La révolution numérique s’accompagne d’une révolution de la consommation, celle des usages. Désormais, la propriété matérielle cède le pas à l’usage. Or, les usages deviennent multiformes et hybrides : l’écoute en streaming se conjugue avec la fréquentation des concerts, l’e-commerce est complété par de nouvelles expériences retail, le moi s’exprime dans un pluricommunautarisme des réseaux, la globalisation de notre univers fait écho à l’économie circulaire.

Ce n’est pas en tirant systématiquement les coûts vers le bas que les entreprises rencontreront leur marché et créeront de la valeur durable, mais en favorisant le basculement de la technologie vers l’usage, dans une logique de type click and mortar,

c’est-à-dire l’alliance de l’activité en ligne et du commerce traditionnel. Car dans la compétition mondialisée qui est notre environnement immédiat, l’objectif ne peut pas être seulement de rattraper les concurrents ; il faut également se mettre en condition d’accomplir un saut technologique,pour prendre de l’avance. Faute d’intégrer dans leur stratégie ces indispensables transformations structurelles, les entreprises se priveront d’une source d’activités évidente. Un programme de recherche mené par le MIT et Capgemini Consulting a par exemple montré que les entreprises qui ont su saisir les opportunités de la transformation numérique ont une profitabilité supérieure de 26 % à la moyenne. Le numérique accélère le business, il faut donc s’y mettre ! Mais pour s’y mettre, encore faut-il que les entreprises sachent qu’elles y ont un intérêt, et qu’elles dépassent les idées reçues et les raisonnements simplistes sur le sujet.

Ainsi, pour beaucoup d’entreprises, l’irruption du numérique équivaut à l’arrivée des barbares s’attaquant à l’Empire. Or, vis-à-vis des barbares, deux attitudes sont possibles : tenter de les repousser, à coups de réglementation, de désinformation

et de contraintes, ou les intégrer dans son modèle pour en tirer profit. La première solution est rassurante à court terme, mais illusoire à moyen terme car on ne résiste pas impunément à la pression du progrès. C’est la seconde solution qu’ont choisie un nombre croissant de grands groupes français, tels Total, la Société Générale et Orange, Cette intégration « gallo-romaine » de la « barbarie » est le seul moyen de s’épargner le risque d’un déclassement de l’économie française.

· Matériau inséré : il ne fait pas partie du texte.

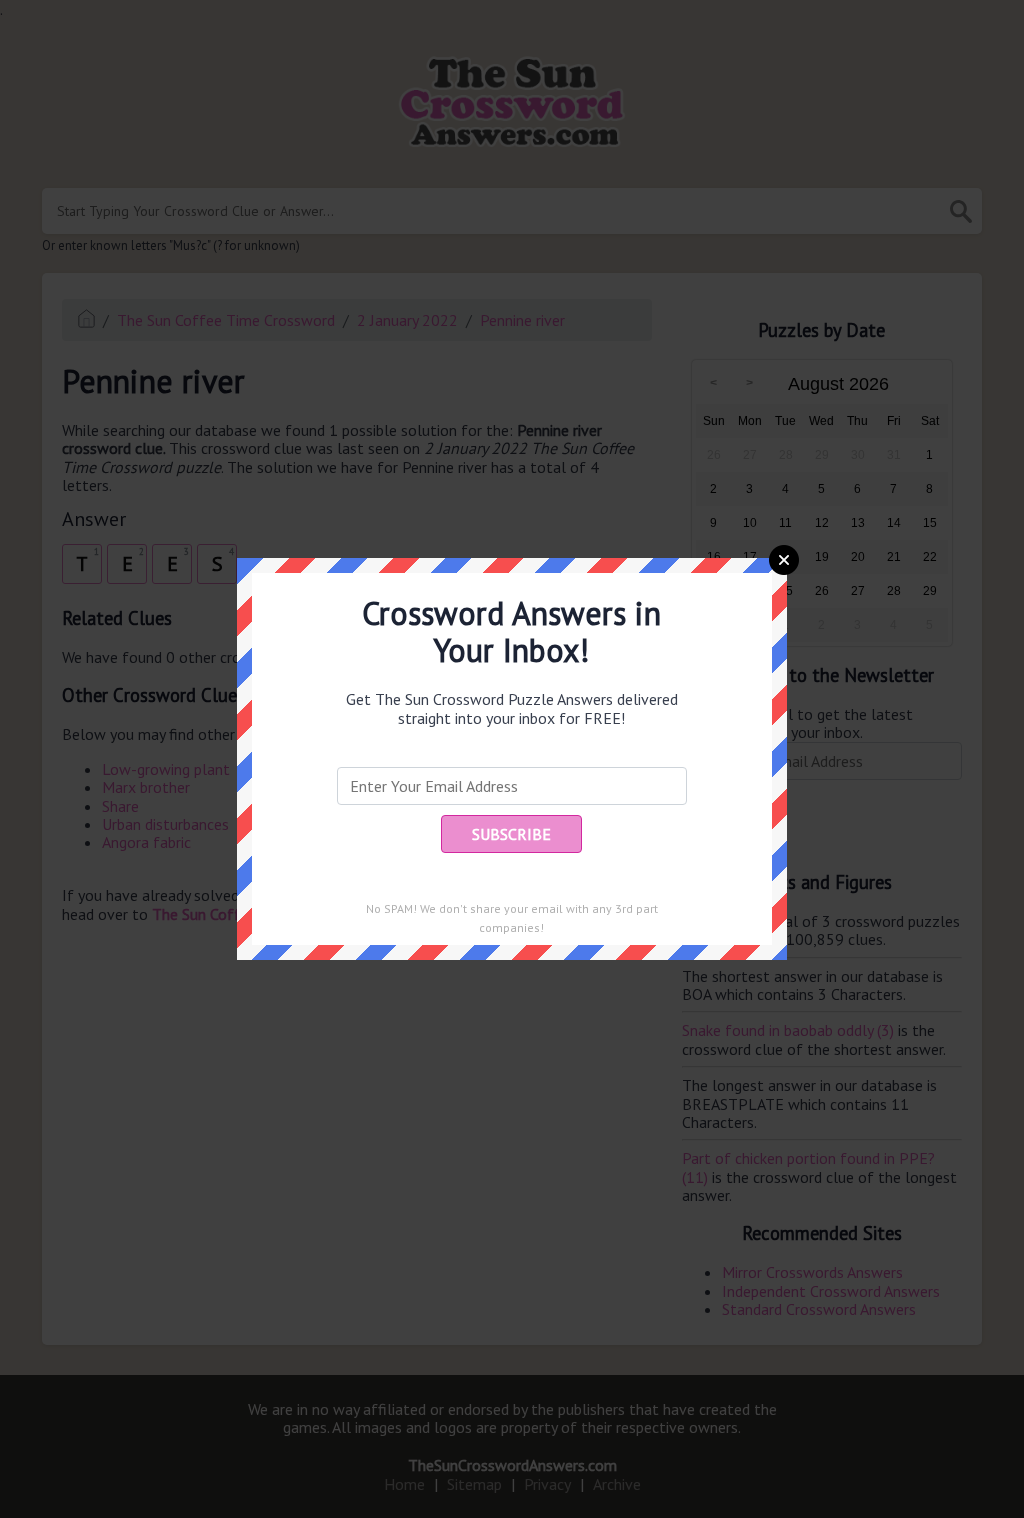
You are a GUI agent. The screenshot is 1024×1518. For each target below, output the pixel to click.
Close (784, 560)
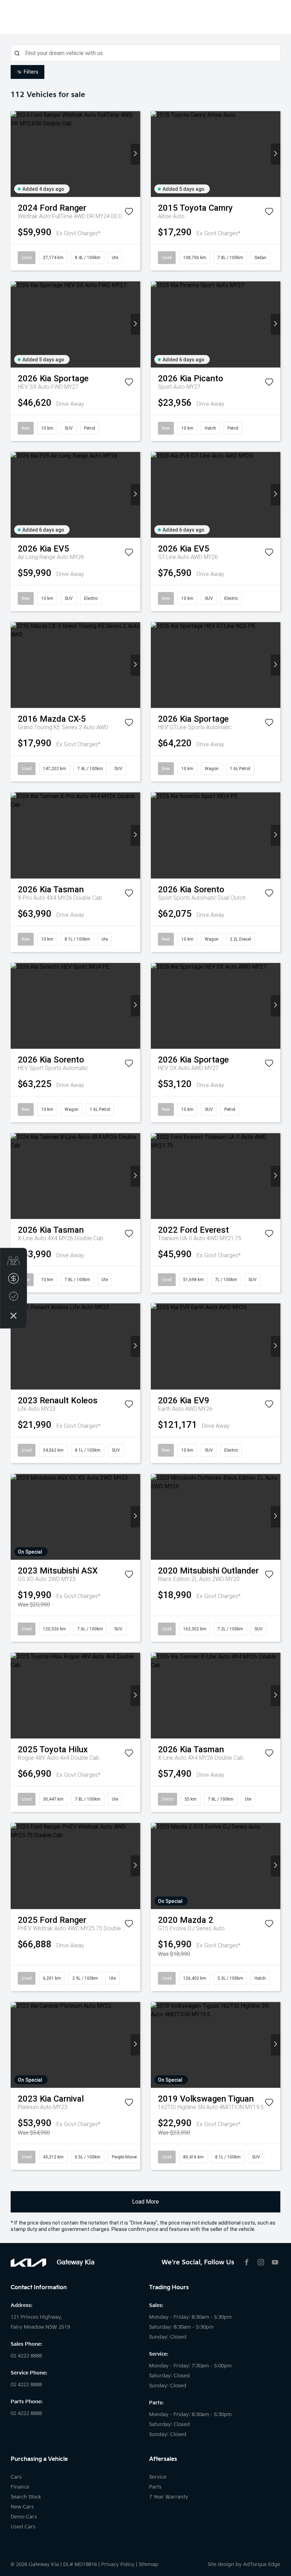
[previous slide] (15, 154)
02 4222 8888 (26, 2356)
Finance (20, 2487)
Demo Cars (24, 2517)
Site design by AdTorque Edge (244, 2564)
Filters (31, 72)
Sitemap (148, 2564)
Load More (145, 2201)
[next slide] (135, 154)
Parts (155, 2487)
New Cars (22, 2507)
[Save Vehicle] (129, 213)
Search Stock (26, 2497)
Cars (16, 2477)
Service (157, 2477)
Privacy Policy (117, 2564)
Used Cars (23, 2527)
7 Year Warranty (168, 2497)
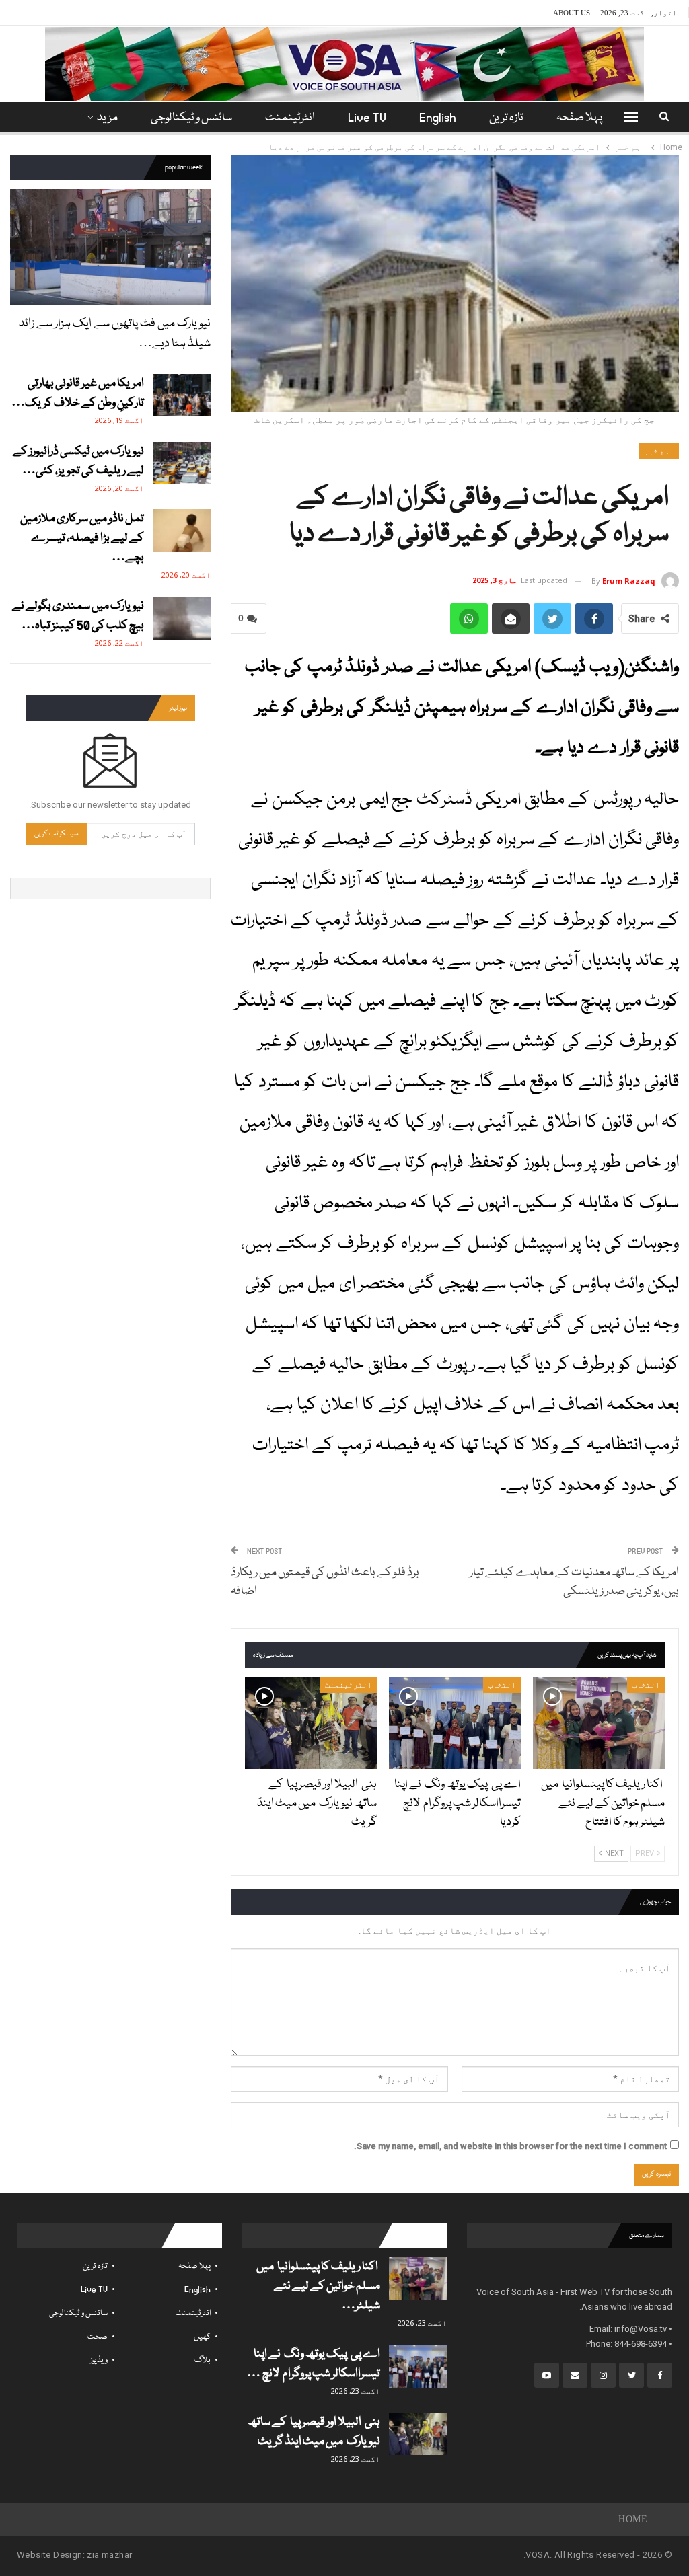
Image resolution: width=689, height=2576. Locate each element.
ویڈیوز (99, 2360)
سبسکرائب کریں (56, 833)
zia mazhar (109, 2555)
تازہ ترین (506, 118)
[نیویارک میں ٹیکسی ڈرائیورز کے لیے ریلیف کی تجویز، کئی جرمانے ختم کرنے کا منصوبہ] (182, 463)
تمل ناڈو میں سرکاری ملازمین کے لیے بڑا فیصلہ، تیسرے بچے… (82, 538)
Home (632, 2519)
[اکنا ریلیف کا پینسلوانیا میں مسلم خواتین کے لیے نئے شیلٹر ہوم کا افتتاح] (599, 1723)
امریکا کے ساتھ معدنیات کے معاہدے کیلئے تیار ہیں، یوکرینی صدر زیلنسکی (574, 1582)
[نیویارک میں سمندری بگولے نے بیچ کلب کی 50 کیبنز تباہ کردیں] (182, 618)
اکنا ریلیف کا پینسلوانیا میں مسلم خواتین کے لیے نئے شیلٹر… (318, 2286)
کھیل (202, 2337)
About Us (571, 13)
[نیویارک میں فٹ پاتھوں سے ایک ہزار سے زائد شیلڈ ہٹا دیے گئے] (110, 247)
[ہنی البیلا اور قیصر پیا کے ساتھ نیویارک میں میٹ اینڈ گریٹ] (311, 1723)
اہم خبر (659, 450)
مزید (107, 118)
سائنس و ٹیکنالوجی (191, 118)
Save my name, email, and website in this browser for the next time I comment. (510, 2146)
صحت (97, 2337)
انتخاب (646, 1685)
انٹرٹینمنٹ (290, 118)
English (437, 118)
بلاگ (202, 2360)
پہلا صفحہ (579, 118)
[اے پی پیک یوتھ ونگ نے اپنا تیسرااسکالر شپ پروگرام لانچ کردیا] (455, 1723)
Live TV (367, 118)
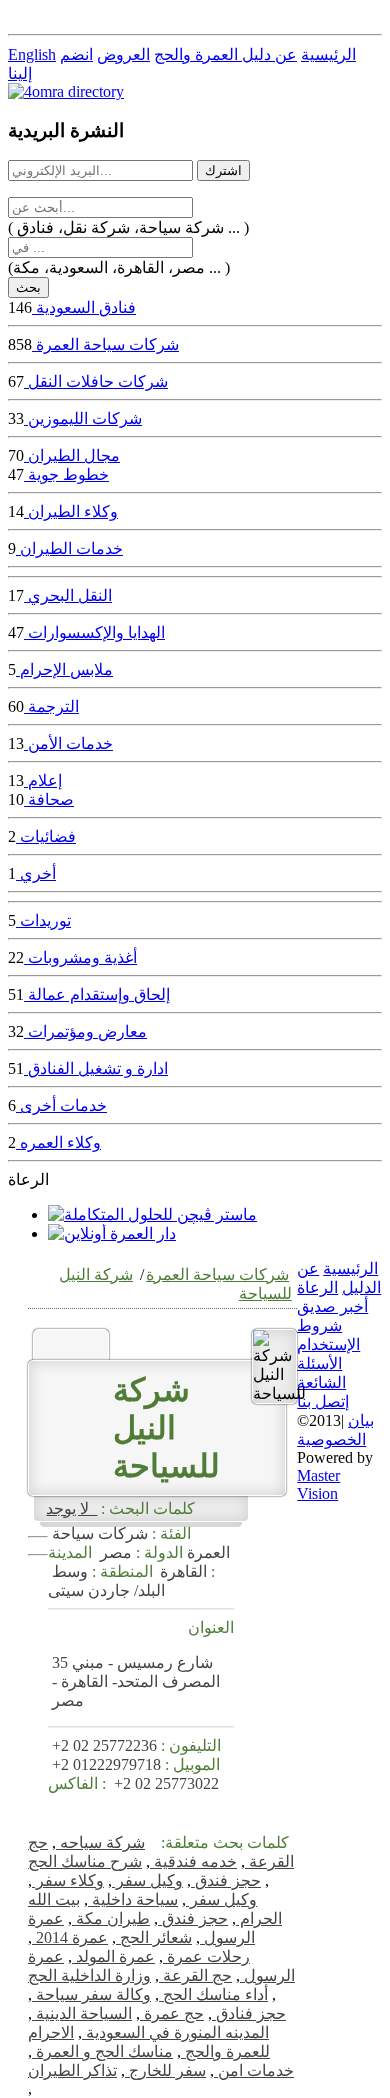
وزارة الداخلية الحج (89, 1975)
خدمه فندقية (193, 1861)
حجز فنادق (249, 2013)
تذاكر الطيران (72, 2070)
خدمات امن (254, 2070)
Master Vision (318, 1484)
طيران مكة (111, 1918)
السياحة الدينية (82, 2013)
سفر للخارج (165, 2070)
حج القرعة (195, 1975)
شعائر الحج (154, 1937)
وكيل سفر (147, 1880)
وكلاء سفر (68, 1880)
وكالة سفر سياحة (91, 1994)
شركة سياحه (100, 1842)
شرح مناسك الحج (85, 1861)
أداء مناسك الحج (213, 1994)
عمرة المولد (113, 1956)
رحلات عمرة (206, 1956)
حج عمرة (172, 2013)
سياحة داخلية (133, 1899)
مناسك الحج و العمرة (102, 2051)
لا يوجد (71, 1508)
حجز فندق (226, 1880)
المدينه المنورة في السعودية (175, 2032)
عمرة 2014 (70, 1937)
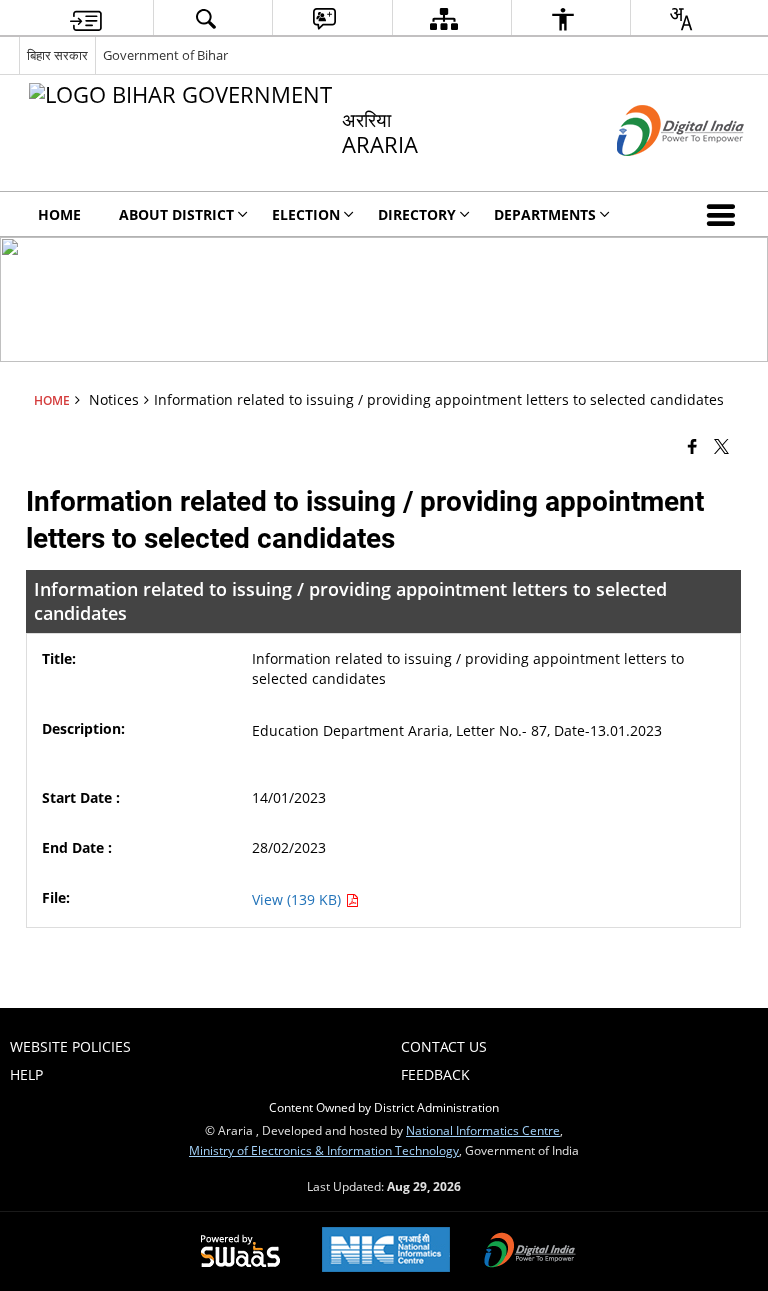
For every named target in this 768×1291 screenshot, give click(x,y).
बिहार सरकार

Mais la transformation numérique, régulièrement présentée comme un élément crucial de la performance des entreprises, est encore loin de faire l’unanimité, en particulier chez les dirigeants de TPE (très petites entreprises) et de PME, qui

s’y montrent réfractaires. Là encore, les chiffres parlent d’eux-mêmes : 47 % d’entre eux considèrent que la transformation numérique est un simple « phénomène de mode » et deux dirigeants sur trois ne perçoivent pas le caractère stratégique

de ce « phénomène » pour leur entreprise 2.C’est ce qui a conduit en 2015, au lancement de l’Alliance industrie du futur, véritable avant-garde de la révolution numérique. Destinée à développer  et à promouvoir l’offre technologique du futur,

elle a déjà accompagné plus de 4 000 entreprises porteuses de projets innovants.

Mais il faut aller plus loin. D’abord parce que cette initiative ne concerne pour l’instant que le secteur industriel et qu’elle pourrait être avantageusement étendue à d’autres domaines qui n’ont pas encore exploité toutes les ressources que la révolution numérique met à leur portée. Les énergies des acteurs du numérique dans ces domaines gagneraient à être fédérées. Je me réjouis à ce titre du lancement de l’initiative France Num par la Direction générale des entreprises qui met en oeuvre ces recommandations .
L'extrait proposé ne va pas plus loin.